**BRIEF:**
Find the word "title" in the records and copy every line where it occurs.

RECORDS FOR THE EXERCISE: Begin

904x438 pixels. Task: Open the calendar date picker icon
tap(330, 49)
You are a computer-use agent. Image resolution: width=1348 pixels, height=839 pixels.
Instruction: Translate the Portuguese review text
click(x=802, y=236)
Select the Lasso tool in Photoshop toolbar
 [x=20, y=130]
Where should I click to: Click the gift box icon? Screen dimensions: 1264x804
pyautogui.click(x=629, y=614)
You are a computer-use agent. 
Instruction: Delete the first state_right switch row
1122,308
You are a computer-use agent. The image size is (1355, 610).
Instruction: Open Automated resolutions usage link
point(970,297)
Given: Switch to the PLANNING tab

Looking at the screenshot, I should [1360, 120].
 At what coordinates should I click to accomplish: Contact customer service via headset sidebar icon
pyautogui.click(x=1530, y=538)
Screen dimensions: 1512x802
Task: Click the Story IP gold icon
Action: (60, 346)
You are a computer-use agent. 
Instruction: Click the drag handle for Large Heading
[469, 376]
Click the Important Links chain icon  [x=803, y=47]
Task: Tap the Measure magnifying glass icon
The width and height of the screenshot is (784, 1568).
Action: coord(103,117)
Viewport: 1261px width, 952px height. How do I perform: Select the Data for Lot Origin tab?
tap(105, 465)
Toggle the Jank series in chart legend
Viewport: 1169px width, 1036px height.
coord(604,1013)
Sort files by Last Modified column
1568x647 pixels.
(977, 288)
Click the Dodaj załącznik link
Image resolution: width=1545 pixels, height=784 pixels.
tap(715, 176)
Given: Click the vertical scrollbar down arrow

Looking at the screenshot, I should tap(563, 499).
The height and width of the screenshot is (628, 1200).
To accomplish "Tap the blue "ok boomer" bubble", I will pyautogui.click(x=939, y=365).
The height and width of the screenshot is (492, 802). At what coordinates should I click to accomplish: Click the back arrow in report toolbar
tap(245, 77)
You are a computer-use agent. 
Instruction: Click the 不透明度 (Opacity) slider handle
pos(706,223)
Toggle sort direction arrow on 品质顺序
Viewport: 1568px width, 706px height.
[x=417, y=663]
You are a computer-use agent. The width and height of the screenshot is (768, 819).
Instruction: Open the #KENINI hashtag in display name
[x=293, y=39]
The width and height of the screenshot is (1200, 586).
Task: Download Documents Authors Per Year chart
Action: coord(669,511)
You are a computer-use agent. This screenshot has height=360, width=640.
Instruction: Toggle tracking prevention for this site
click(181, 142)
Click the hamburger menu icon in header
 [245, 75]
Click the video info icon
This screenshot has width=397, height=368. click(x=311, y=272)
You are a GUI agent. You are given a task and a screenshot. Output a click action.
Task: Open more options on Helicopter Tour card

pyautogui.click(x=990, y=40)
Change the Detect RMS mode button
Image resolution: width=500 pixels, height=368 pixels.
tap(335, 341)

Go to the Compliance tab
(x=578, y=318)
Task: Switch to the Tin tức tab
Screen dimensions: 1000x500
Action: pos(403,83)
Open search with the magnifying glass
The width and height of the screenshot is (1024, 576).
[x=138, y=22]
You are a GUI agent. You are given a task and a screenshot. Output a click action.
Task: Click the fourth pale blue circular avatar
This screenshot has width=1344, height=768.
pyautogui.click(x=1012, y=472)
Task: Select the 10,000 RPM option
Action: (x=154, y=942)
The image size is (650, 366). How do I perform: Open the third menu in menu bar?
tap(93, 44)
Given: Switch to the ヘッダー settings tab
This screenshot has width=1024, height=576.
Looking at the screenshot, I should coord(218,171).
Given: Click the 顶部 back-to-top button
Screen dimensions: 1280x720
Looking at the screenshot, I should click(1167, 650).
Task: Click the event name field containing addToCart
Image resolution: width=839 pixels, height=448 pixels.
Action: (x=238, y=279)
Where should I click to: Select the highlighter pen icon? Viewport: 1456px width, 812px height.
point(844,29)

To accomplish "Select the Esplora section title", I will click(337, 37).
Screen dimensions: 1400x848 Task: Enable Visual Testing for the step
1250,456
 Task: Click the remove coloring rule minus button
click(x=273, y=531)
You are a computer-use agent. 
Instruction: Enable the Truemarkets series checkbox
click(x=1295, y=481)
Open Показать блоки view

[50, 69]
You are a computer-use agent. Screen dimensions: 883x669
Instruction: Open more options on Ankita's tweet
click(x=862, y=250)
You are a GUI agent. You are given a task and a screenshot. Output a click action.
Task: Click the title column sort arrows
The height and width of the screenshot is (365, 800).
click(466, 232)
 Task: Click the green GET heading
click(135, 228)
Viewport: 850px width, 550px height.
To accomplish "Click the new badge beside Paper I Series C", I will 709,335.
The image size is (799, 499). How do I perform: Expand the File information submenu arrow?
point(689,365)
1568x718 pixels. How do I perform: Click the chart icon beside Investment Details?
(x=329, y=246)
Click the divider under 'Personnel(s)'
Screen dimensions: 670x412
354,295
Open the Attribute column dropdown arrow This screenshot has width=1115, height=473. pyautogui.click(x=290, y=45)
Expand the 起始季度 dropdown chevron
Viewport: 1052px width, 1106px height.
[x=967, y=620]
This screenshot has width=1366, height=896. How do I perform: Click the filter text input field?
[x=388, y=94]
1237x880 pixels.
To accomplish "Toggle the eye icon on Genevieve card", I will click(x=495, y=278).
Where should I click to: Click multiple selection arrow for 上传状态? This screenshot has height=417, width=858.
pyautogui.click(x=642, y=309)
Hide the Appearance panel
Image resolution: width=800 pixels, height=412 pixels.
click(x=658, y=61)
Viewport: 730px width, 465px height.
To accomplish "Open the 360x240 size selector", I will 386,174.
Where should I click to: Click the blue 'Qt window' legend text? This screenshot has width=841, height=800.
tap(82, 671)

RECORDS FOR THE EXERCISE: End

**ANSWER SPACE:**
To accomplish "Select the Esplora section title", I will click(337, 37).
Task: Click the title column sort arrows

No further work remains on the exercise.